Irishman Kevin Liam O’Donnell: Romania is a beautiful country! He never misses an occasion to mention the beauty of his adoptive country
Irishman Kevin Liam O’Donnell lives in Chiojdu, a village in the Buzau Mountains (northeast of Bucharest), not far of Lacul Vulturilor (Eagles’ Lake) and from the ancient forests of the Carpathians. His home is a villa with red heart pattern shutters, surrounded by a garden with flowers, fruit trees and a lot of wild trees making a dreamlike landscape; a miniature botanical garden on the bank of a crystal-clear creek.
We take a path pave with river stone, and the youngest O’Donnell, 12-year old Leon, meets us at the entrance. He goes to the local secondary school. ‘Leo is the fondest of the nature in Chiojdu in our family. He wants to be a biologist and a messenger of Romanian culture and civilization,’ discloses our host Cornelia O’Donnell, a Romanian woman born in Bucharest.
She invites us into an entrance hall plated with red bricks and full of geraniums and mountain flowers. A picture of the 10 lei note with the image of a Chiojdu house in the Village Museum hangs on the wall. ‘Architecture in Chiojdu is one of the most beautiful in the country. It’s not by case the house in Chiojdu is on the same note with the greatest [Romanian] painter, Nicolae Grigorescu,’ Cornelia says.
Liam explains the secrets of the house like a true architect. ‘Houses were built on a river stone foundation of smooth boulders forming a high ground floor with a generous cave for old brandy and with a pantry. The walls are supported by round beams, and the high roof is made of overlapping shingles. Access to the house is through a lateral stair of massive stone steps sheltered by the pavilion’s eaves,’ shows the Irishman, obviously in love with the beauty of this place. ‘The portico is very useful in summer, during the dog days, when everybody sleeps outdoors,’ his wife adds.
Liam recalls how he exchanged the frenzy of the Capital for the quiet in Chiojdu; he admits that for him, this place meant love at first sight.
‘Nearly 12 years ago, I left the frantic capital of Romania with my wife; we used to have a business there, and came to rest in an anonymous boarding house in Buzau Mountains. We did not take the Prahova Valley [north of Bucharest]; we randomly chose a boarding house we found on the Internet, ‘Tata Lice’ [nota bene: nothing to do with the louse] of Chiojdu. We spent three days of fairy tale in absolute quiet. Crossing a walking bridge we saw a wonderful cottage on a hill, with green shutters and red hearts, neat and surrounded by lots of trees. Love at first sight: we decided to buy it to spend here a couple of days each year. After we visited the surroundings and made friends among local people, however, we decided to restore the cottage and move here. I must confess that our son had a major role; he goes to the local school and after a couple of vacation days in Bucharest, he begs to get back home in Chiojdu,‘ Liam relates.

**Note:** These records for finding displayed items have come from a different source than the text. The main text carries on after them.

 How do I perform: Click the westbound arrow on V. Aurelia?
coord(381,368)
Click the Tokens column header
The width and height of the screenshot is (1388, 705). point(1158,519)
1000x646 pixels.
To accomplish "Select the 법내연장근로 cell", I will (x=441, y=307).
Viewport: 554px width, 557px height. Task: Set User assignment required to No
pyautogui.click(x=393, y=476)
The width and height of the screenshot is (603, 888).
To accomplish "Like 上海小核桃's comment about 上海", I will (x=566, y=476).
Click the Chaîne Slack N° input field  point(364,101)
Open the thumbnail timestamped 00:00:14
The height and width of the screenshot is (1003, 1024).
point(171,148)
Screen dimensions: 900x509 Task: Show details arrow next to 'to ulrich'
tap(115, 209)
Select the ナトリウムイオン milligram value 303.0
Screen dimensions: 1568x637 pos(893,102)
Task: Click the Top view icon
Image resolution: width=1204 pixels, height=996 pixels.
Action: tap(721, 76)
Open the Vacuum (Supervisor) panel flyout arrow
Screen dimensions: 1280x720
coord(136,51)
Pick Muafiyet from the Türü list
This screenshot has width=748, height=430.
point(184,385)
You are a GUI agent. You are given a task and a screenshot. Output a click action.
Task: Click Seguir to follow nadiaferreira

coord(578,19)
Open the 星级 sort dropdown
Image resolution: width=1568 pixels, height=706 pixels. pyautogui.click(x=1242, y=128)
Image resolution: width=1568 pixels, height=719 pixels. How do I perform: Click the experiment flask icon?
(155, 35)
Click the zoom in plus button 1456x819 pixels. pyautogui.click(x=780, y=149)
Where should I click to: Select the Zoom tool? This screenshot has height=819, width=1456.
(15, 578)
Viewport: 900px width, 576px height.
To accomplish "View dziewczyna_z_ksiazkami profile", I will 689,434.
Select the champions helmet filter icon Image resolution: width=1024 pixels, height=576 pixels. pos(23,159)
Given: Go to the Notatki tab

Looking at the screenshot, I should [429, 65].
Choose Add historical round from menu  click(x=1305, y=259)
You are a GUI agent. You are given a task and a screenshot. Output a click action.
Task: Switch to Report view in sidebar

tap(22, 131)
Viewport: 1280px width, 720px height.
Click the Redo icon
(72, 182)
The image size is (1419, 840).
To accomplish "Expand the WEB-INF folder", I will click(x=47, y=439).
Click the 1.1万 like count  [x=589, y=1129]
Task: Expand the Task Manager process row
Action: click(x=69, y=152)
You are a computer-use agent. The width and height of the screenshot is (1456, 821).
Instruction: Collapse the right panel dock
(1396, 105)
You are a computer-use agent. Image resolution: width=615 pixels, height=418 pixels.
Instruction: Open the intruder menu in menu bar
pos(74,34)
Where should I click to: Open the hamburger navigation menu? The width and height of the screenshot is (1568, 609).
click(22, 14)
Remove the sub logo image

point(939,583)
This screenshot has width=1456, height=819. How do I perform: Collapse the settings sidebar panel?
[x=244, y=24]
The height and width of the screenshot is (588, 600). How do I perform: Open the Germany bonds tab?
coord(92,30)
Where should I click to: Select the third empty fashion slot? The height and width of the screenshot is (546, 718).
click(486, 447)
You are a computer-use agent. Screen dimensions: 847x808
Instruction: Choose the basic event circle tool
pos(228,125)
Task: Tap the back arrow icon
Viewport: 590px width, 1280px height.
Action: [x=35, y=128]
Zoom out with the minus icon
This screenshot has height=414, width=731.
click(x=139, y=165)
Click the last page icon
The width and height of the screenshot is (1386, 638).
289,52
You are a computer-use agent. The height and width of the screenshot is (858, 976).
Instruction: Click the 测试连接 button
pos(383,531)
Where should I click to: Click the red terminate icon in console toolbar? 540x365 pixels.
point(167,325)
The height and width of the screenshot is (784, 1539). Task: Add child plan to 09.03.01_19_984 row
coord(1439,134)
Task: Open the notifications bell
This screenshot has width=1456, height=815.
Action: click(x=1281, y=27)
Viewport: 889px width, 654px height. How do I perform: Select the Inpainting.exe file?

He did not forget his birthplace; he mentions its special beauty, but nevertheless finds a new meaning of life in Chiojdu. ‘I was born in a town on the northeastern coast of Ireland where lots of fishermen and farmers live. Big forests, where only foxes and hares survive; no more magical boars, lynxes or bears like in the Carpathian Mountains. The climate is harsher, and I mostly miss the crickets, my favourite’ Liam adds.
When it comes to business, he has some objections. ‘There are small success odds for small enterprises in Romania. Taxes are high and the bureaucracy is mushrooming. In Ireland, one gets help when trying to open a small company; they’d give grants and tax exemptions for 1-2 years, in the beginning. The government encourages the small investors and provides them more substantial support,’ he asserts.
He thinks Romania is a beautiful country, because it has all the relief forms and resources in the world; therefore, he does not regret moving here. ‘Such a country of a rare beauty should make tourism a priority sector, as it has lakes, rivers and sea, hills and mountains. Unfortunately, especially in the area we live, in Chiojdu, the infrastructure and the lack of funds keep tourism near to zero,‘ Liam says.
Nevertheless, this is the ideal place for the Irishman; he wouldn’t leave it; and he never misses an occasion to mention the beauty of his adoptive country.
‘Landscape is special and people are wonderful. Chiojdu locals are very welcoming, friendly and open; they would help you with anything, you just have to ask. They won’t extend a hand, but five. In one word, they’re extraordinary — but they need help, too. Romania has everything necessary for high-class tourism; right next to our house there are forests where one could actually stray, with lakes and waterfalls; but to get there, one has to wreck their car on impracticable roads,’ Liam says.